Gideon was threshing grain in a wine a press, to hide it from the marauding, when an angel of the Lord appeared to him and said, “The LORD is with you, mighty warrior” (Jud 6:12).
Gideon’s initial reaction to the angel speaks volumes about Israel’s misery at that time. For seven years, the Midianites, a ruthless band of desert dwellers, had terrorized God’s people. They destroyed the Israelites crops and livestock and laid waste to their land.
So when God’s messenger suddenly appeared to him, Gideon didn’t recoil in fear. He wasn’t filled with joy, either. And it seems he didn’t notice the title by which the angel addressed him. Instead, he seized on the angel’s first five words.
If the Lord is with us, Gideon asked, why has he handed us over to the Midianites?
The angel assured Gideon that God was, at that moment, raising up a military leader to deliver Israel from the ravaging Midianites. And that mighty warrior was Gideon himself.
Gideon’s response reflects disbelief. “Please, Lord, how can I deliver Israel? Look, my family is the weakest in Manasseh, and I am the youngest in the my father’s house” (Judg 6:15). Gideon had no credentials, no experience, and no standing in the Israelite community. He was about as unlikely a military leader as you’ll ever find-but none of that mattered.
Gideon made the mistake that many people make when God calls them to action. He believed success depended on the one being called instead of on the One doing the calling. God quieted Gideon’s concerns with six simple words: “But I will be with you” (Judg 6:16).
Gideon still needed more convincing. He asked God to confirm his calling-and to prove his might-with a conspicuous sign. Gideon left a fleece on the ground overnight and asked God to make the evening dew settle only on the fleece, leaving the ground around it dry.

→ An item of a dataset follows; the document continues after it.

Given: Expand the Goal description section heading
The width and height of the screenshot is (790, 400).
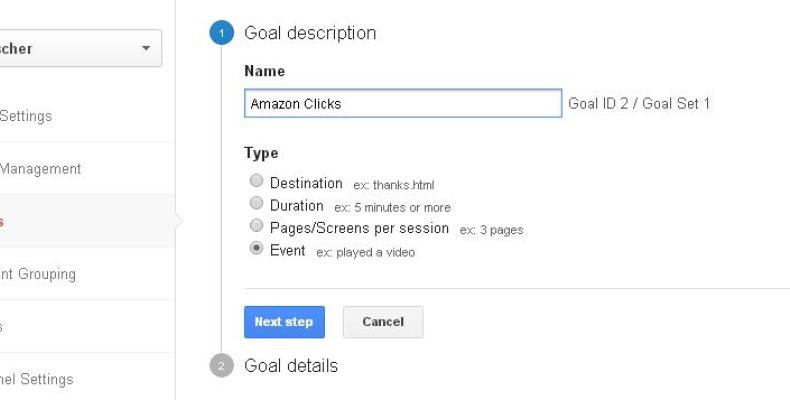Looking at the screenshot, I should tap(310, 33).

The next morning, the fleece was soaked and the ground was dry.
Pushing his luck a bit, Gideon asked the Lord for one more conspicuous display of power. He left the fleece out overnight again. This time, though, Gideon asked the Lord to leave the fleece dry when the overnight dew settled over the rest of the land. The next morning, the ground was soaked and the fleece was dry.
Convinced, Gideon assembled an army of 32,000 men and went out to engage the Midianites and their allies in battle. At that point the Lord came to Gideon with another message: “You have too many people for Me to hand the Midianites over to you, or else Israel might brag: ‘I did it myself.” Now announce in the presence of the people: ‘Whoever is fearful and trembling may turn back and leave Mount Gilead” (Judg 7:2-3).

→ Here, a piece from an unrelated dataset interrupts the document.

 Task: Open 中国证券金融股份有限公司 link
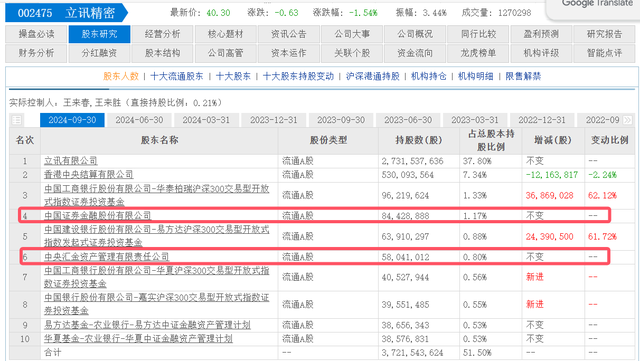pos(98,216)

Twenty-two thousand men disqualified themselves on account of fear and trembling, leaving 10,000 to do battle against a fighting force described as being as innumerable as a “swarm of locusts” (judg 7:12).

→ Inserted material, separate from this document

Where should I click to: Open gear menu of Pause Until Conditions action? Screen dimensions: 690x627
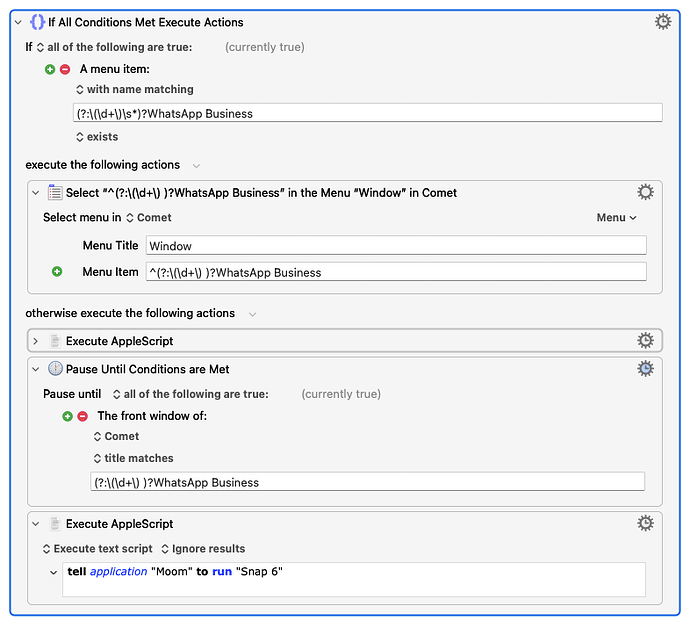[645, 369]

But God wasn’t finished. He ordered Gideon to pare down his army even more, based on the way his men drank water from a stream. When the paring was done, Gideon was left with only 300 men. God said that was enough, and Gideon believed him.
He divided his men into three companies and equipped each soldier with a trumpet and a pitcher concealing a lighted torch. They sneaked into the Midianite camp under cover of darkness. At Gideon’s signal, the men blew their trumpets and smashed their pitchers.
The Midianites panicked. In the wild melee that followed, they attacked one another before fleeing in terror. Gideon and his men gave chase until they were finally able to end the Midianite threat once and for all. Thousands of Midianites fell to God’s force of Gideon and his 300 men.
Gideon returned from the battle a national hero. The IsraelitesJ begged him to rule over them as king. Even in victory, though, Gideon knew his place. “I will not rule over you, and my son will not rule over you; the LORD will rule over you” (Judg 8:23).